Quanto à repercussão, eu não esperava que fosse desse tamanho, acreditava que ia atingir somente os meus amigos do Facebook. Na própria postagem houve muitos comentários de pessoas indignadas, tanto com o acontecido, quanto com os cortes das bolsas. Muitas pessoas entraram em contato comigo no Messenger mandando mensagens de apoio. Eu fiquei realmente surpreendida com a repercussão. Quanto a criticas, houve algumas. No próprio comentário do ministro, tiveram pessoas me chamando de mentirosa e pedindo pra eu, de alguma forma, provar que eu realmente era pesquisadora, pediram até meu currículo Lattes. Porém, o número de mensagens de apoio e solidariedade foi muito maior.

CONVERGE: Você acha que as pessoas agora estão dando mais valor para a ciência e pesquisa nessa crise do Covid-19?

DIANA Navroski: Eu acredito que sim. No ano passado inclusive, quando houve cortes, vi pessoas dizendo que realmente deveriam cortar das pesquisas, que queriam seus impostos aplicados em outras áreas. Porém, nos cortes de agora, vi muitas pessoas apoiando e acreditando na ciência. Inclusive vi muitas pessoas que ficaram chocadas, que justamente agora ocorram cortes na ciência. Em contrapartida, ainda existem pessoas que não apoiam as ciências e pessoas que acham que só é um bom investimento se for aplicado na área das exatas e biológicas. Isso me preocupa um pouco porque a área das humanas, que desenvolve pesquisas muito importantes, continua sendo deixada de lado.

CONVERGE: Tem esperança de que a Portaria 34 seja revogada?

DIANA Navroski: Na data de ontem (01 de abril) a capes anunciou que houve um erro na distribuição das bolsas, que gerou um corte de 6 mil bolsas.
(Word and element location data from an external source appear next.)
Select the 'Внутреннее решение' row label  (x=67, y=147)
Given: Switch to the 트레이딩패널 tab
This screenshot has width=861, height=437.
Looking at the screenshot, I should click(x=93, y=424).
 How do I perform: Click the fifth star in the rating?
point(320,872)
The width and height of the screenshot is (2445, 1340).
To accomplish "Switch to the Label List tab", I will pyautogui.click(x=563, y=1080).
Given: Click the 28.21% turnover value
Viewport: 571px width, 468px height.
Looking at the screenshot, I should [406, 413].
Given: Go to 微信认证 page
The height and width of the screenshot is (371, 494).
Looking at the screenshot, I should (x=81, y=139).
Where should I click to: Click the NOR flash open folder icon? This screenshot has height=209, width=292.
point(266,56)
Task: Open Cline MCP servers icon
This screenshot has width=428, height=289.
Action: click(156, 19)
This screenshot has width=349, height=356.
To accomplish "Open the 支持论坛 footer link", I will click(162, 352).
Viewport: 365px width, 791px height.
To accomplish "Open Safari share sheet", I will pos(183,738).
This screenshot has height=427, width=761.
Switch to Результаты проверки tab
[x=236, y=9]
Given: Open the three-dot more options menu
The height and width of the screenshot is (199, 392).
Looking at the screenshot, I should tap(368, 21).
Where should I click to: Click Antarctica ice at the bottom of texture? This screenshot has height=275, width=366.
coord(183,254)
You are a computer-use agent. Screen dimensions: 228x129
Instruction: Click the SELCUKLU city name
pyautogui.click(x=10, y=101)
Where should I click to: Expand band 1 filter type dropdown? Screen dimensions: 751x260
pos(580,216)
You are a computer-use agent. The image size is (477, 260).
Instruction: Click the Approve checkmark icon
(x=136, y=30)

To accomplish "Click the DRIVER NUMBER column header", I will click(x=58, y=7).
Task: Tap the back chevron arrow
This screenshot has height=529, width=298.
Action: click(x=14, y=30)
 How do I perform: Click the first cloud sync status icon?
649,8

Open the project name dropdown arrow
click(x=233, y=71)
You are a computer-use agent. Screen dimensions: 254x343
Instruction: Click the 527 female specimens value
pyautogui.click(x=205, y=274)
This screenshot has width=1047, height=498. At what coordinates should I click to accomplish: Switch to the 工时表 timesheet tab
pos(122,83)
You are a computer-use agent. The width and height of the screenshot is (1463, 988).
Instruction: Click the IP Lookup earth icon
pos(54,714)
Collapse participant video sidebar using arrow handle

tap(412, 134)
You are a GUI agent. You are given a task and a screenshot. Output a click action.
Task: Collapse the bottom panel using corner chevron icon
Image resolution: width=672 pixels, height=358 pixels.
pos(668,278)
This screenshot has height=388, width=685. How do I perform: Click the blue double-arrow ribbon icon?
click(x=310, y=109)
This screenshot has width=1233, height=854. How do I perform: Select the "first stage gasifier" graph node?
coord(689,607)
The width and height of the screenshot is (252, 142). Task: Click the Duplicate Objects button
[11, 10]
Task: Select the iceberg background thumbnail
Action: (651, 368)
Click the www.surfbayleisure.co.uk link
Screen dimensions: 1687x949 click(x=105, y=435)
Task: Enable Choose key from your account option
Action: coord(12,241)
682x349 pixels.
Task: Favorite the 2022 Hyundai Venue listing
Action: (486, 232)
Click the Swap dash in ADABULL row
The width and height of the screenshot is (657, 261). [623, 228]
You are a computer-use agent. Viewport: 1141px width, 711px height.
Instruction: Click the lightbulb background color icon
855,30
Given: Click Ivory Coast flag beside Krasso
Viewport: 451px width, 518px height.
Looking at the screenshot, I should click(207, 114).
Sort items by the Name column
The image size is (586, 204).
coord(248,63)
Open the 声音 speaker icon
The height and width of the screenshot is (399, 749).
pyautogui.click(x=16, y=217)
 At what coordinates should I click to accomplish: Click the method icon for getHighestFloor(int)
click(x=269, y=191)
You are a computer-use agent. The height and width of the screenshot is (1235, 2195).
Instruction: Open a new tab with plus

Isso vem em contramão do que eles haviam afirmado até agora. Eles anunciaram, ainda, que essas 6 mil bolsas vão ser distribuídas para os programas de pós-graduação. Porém, eu acredito que o melhor seria a revogação da portaria, pois, caso ela se mantenha, essas 6 mil bolsas vão ser distribuídas entre os programas mais bem avaliados, deixando muitos estudantes desamparados, e muitos programas com pouquíssimos pesquisadores. Além disso, há projetos de decreto legislativo para serem votados, tanto na câmara, quanto no senado. Esses decretos pedem a suspensão da portaria 34. Eu espero que sejam votados logo, e que a portaria seja revogada.

Nota: Até o momento da publicação, o Ministério Público Federal (MPF) entrou na Justiça para que a Capes suspenda a portaria.